Whisper changed that overnight. A single model that handles transcription, translation, and language detection across 99 languages. And it's open source. Fully downloadable. Run it on your own hardware.

The Architecture

Whisper uses an encoder-decoder transformer, which is a well-established architecture but applied here with some smart choices. The audio gets converted to a log-mel spectrogram, chunked into 30-second segments, and fed through the encoder. The decoder then generates text tokens autoregressively.

The real magic is in the training data. OpenAI trained Whisper on 680,000 hours of multilingual audio from the web. That's an absurd amount of data. And because it includes both transcription and translation pairs, the model can transcribe audio in one language and output text in another.

The model comes in five sizes, from tiny (39M parameters) to large (1.5B parameters). The tiny model runs in near real-time on a laptop CPU. The large model needs a GPU but produces genuinely impressive results.

Trying It Out

Installing Whisper is almost comically simple:

import whisper
 
model = whisper.load_model("base")
result = model.transcribe("audio.mp3")
print(result["text"])

That's it. Three lines of Python and you have transcription. No API keys. No authentication. No usage limits.

The first thing I did was test it on Hindi. I recorded myself speaking a couple of sentences in Hindi and ran them through the base model. The transcription was solid. Not perfect, but solid. It handled the Devanagari script output well and even got most of the transliteration right. For context, most open-source speech models barely support English, let alone Hindi. This felt like a breakthrough.

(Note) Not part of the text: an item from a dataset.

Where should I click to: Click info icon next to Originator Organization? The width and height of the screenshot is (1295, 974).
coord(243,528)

I also ran it on some of the audio from our ReAlive hackathon project, which had synthesized speech with background noise. Whisper handled it better than Google Speech-to-Text on the same clips. That surprised me.

How It Compares

I tested the large model against Google Cloud Speech-to-Text and AWS Transcribe on a small benchmark of English audio clips with varying noise levels.

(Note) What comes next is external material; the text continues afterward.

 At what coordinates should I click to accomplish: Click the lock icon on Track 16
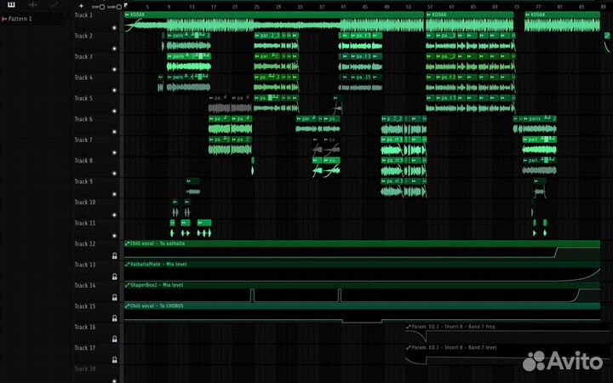[x=114, y=339]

Clean audio: All three performed similarly. Word error rates under 5%.

Noisy audio: Whisper pulled ahead. It was noticeably more robust to background noise, overlapping speech, and non-native accents. Google was close but AWS struggled more.

Hindi audio: Whisper won by a wide margin. Google's Hindi support exists but is inconsistent. Whisper was more reliable, especially on conversational speech.

The trade-off is speed. Whisper's large model is slower than the cloud APIs because you're running inference locally. But the base model is fast enough for most applications, and you're not paying per minute of audio.

Why This Matters

Look, I spent a chunk of my hackathon season working with audio and voice features. ReAlive had audio synthesis. Meta-Identity had voice cloning. Every time we needed speech-to-text, we reached for a commercial API because the open-source options weren't good enough.

Whisper changes that calculus. It's free, it's good, and it runs locally. For hackathons, side projects, and startups that can't afford cloud API bills, this is a big deal. I've already started using it as my default transcription tool. Running it on my MacBook between classes at Northeastern, transcribing lecture recordings. My classmates think I'm being extra. They're probably right.